## Exercise prompt
Please render every one of the records below as a numbered list, leaving out any blank lines.

(Collection entries)

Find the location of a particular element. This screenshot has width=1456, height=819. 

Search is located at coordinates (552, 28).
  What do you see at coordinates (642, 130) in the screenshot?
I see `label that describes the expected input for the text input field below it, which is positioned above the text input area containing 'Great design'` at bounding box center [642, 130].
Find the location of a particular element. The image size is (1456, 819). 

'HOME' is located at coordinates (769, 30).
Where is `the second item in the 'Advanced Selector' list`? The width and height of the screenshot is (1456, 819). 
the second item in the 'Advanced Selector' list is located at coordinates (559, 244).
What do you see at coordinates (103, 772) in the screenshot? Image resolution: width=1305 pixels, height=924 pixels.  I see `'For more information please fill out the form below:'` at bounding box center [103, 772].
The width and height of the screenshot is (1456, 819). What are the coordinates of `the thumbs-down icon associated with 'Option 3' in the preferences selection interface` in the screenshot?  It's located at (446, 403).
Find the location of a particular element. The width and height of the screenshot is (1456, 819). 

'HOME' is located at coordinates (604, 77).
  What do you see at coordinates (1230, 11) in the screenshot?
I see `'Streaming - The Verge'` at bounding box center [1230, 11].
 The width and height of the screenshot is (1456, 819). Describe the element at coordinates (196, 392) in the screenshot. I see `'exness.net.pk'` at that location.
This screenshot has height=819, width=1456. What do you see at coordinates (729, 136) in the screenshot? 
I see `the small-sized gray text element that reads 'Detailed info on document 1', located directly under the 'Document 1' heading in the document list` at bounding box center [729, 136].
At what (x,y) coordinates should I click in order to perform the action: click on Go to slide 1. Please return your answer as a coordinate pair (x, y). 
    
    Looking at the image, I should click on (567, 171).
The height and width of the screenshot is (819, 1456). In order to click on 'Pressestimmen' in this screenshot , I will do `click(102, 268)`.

## Correct answer
1. Find the location of a particular element. This screenshot has width=1456, height=819. 
2. Search is located at coordinates (552, 28).
3.   What do you see at coordinates (642, 130) in the screenshot?
4. I see `label that describes the expected input for the text input field below it, which is positioned above the text input area containing 'Great design'` at bounding box center [642, 130].
5. Find the location of a particular element. The image size is (1456, 819). 
6. 'HOME' is located at coordinates (769, 30).
7. Where is `the second item in the 'Advanced Selector' list`? The width and height of the screenshot is (1456, 819). 
8. the second item in the 'Advanced Selector' list is located at coordinates (559, 244).
9. What do you see at coordinates (103, 772) in the screenshot? Image resolution: width=1305 pixels, height=924 pixels.  I see `'For more information please fill out the form below:'` at bounding box center [103, 772].
10. The width and height of the screenshot is (1456, 819). What are the coordinates of `the thumbs-down icon associated with 'Option 3' in the preferences selection interface` in the screenshot?  It's located at (446, 403).
11. Find the location of a particular element. The width and height of the screenshot is (1456, 819). 
12. 'HOME' is located at coordinates (604, 77).
13.   What do you see at coordinates (1230, 11) in the screenshot?
14. I see `'Streaming - The Verge'` at bounding box center [1230, 11].
15.  The width and height of the screenshot is (1456, 819). Describe the element at coordinates (196, 392) in the screenshot. I see `'exness.net.pk'` at that location.
16. This screenshot has height=819, width=1456. What do you see at coordinates (729, 136) in the screenshot? 
17. I see `the small-sized gray text element that reads 'Detailed info on document 1', located directly under the 'Document 1' heading in the document list` at bounding box center [729, 136].
18. At what (x,y) coordinates should I click in order to perform the action: click on Go to slide 1. Please return your answer as a coordinate pair (x, y). 
19.     Looking at the image, I should click on (567, 171).
20. The height and width of the screenshot is (819, 1456). In order to click on 'Pressestimmen' in this screenshot , I will do `click(102, 268)`.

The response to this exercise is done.